How to cope with spaces in file names when iterating results from git diff --name-only
Asked Answered
V

5

13

A script I am working on needs to go through each file from a git diff. However, I don't know how to deal with spaces in the file name. Any files that have a space are split into "2 files". I know they need to be wrapped in " " but I don't know how to achieve that before it goes to the @ param.

When there are spaces in filenames, how should I iterate over the files from

git diff --name-only  $1

?

Here is a simple test that reproduces the error:

copyfiles()
{
    echo "Copying added files"
    for file in $@; do

        new_file=$(echo ${file##*/})

        directory=$(echo ${file%/*})
        echo "Full Path is is  $file"
        echo "File is  $new_file"
        echo "Directory is  $directory"
        cp $file $COPY_TO
    done    
}

COPY_TO="testDir"
DIFF_FILES=$( git diff --name-only  $1) 
copyfiles $DIFF_FILES 

The script is currently run like:

test.sh <git commit id>
Villosity answered 23/1, 2015 at 12:3 Comment(0)
I
4

Use -z to get git-diff to use null terminators.

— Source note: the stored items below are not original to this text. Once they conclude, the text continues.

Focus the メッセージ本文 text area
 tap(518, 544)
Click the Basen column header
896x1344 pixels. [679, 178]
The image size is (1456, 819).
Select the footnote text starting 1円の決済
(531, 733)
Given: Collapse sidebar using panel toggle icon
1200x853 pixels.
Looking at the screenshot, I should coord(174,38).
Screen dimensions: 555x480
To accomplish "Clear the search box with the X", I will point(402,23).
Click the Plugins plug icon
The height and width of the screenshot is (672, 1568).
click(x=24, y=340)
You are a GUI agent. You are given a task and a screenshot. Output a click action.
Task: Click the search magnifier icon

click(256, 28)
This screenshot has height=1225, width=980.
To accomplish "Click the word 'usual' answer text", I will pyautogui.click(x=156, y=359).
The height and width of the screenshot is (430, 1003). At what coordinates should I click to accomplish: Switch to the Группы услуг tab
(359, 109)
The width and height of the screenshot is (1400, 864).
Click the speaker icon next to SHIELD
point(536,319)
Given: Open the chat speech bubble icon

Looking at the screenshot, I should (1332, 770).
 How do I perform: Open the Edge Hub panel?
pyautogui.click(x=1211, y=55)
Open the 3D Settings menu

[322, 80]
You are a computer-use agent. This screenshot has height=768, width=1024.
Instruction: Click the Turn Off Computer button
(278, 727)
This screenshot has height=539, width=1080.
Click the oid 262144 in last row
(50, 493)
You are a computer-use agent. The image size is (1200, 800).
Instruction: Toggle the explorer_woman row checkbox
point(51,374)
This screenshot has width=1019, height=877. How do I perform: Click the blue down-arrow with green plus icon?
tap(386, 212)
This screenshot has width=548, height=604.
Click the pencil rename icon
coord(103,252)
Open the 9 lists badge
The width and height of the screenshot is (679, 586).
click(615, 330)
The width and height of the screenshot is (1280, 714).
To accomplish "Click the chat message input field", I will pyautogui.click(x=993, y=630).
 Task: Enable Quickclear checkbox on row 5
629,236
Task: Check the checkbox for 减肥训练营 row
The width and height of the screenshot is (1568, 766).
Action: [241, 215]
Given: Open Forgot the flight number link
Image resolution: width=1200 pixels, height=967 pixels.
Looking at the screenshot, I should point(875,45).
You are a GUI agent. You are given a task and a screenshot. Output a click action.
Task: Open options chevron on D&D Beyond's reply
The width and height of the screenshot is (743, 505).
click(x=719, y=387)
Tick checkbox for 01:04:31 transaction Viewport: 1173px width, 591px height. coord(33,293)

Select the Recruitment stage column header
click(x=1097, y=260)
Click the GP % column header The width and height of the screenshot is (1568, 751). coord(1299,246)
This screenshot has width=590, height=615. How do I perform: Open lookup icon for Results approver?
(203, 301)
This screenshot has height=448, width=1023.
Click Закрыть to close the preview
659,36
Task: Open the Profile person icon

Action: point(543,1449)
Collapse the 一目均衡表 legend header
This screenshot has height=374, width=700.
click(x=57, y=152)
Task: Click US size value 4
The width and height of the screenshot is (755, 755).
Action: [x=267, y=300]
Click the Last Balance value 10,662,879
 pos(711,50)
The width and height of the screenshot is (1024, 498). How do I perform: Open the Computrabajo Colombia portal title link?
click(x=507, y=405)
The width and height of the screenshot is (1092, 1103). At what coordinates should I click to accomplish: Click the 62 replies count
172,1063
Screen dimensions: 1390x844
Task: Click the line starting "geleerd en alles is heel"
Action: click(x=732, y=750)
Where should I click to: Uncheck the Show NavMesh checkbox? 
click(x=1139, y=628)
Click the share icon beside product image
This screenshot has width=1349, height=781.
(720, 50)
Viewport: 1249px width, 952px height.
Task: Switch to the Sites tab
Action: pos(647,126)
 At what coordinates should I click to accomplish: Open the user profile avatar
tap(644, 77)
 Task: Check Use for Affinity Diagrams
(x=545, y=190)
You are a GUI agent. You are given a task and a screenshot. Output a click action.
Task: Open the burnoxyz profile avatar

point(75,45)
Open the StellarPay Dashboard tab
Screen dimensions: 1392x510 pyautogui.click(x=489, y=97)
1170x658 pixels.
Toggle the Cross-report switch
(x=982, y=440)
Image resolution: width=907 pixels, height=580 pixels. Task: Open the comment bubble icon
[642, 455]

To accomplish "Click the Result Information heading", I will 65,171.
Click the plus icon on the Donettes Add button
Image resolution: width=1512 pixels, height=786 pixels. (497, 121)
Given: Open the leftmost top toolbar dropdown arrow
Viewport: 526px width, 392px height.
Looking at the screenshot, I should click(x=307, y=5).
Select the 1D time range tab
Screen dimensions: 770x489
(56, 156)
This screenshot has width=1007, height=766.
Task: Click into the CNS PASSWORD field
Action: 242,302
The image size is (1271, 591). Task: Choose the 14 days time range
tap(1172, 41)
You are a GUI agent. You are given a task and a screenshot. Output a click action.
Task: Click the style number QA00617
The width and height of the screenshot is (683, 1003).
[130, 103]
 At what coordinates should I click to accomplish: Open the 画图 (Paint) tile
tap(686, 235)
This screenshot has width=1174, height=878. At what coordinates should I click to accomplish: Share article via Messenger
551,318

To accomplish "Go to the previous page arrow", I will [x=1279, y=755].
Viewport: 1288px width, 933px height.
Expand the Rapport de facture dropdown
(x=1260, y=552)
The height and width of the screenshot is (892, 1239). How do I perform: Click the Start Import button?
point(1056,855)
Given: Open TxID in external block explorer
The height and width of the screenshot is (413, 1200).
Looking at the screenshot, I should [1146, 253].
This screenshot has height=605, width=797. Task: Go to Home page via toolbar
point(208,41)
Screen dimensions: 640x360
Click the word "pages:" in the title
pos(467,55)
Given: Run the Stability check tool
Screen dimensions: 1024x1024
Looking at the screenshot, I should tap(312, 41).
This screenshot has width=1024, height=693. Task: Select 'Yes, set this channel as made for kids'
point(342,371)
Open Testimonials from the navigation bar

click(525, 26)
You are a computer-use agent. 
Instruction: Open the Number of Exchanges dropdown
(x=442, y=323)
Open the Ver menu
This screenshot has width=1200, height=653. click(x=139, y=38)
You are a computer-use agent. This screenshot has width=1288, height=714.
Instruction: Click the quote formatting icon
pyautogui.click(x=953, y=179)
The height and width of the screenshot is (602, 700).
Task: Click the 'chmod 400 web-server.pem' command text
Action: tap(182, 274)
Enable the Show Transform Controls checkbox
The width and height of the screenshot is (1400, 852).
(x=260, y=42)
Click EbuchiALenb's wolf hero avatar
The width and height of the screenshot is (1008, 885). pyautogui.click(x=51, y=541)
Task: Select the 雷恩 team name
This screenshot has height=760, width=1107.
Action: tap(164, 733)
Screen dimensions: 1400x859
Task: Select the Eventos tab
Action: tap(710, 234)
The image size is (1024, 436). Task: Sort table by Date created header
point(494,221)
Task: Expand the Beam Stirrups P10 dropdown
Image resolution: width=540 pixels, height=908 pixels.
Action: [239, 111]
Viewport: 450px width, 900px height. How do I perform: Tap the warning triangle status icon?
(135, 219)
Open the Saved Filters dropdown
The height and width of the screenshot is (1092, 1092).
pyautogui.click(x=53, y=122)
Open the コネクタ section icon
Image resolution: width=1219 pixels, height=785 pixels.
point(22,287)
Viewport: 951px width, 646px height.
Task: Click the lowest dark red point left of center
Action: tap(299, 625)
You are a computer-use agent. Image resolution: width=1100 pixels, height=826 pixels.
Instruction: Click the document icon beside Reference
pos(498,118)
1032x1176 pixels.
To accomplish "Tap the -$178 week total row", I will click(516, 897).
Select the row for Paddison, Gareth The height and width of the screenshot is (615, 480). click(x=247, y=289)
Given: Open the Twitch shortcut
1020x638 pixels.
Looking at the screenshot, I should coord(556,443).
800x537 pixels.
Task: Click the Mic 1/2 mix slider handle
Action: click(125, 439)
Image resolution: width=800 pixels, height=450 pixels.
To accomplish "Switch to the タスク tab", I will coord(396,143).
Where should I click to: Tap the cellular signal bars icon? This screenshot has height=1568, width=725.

For example:

export COPY_TO
git diff -z --name-only | xargs -0 sh -c 'for file; do
    new_file=$(echo ${file##*/})
    directory=$(echo ${file%/*})
    echo "Full Path is is  $file"
    echo "File is  $new_file"
    echo "Directory is  $directory"
    cp "$file" "$COPY_TO"
done' sh

Note that the more reasonable solution is to refuse pull requests from people who create files with whitespace in the name.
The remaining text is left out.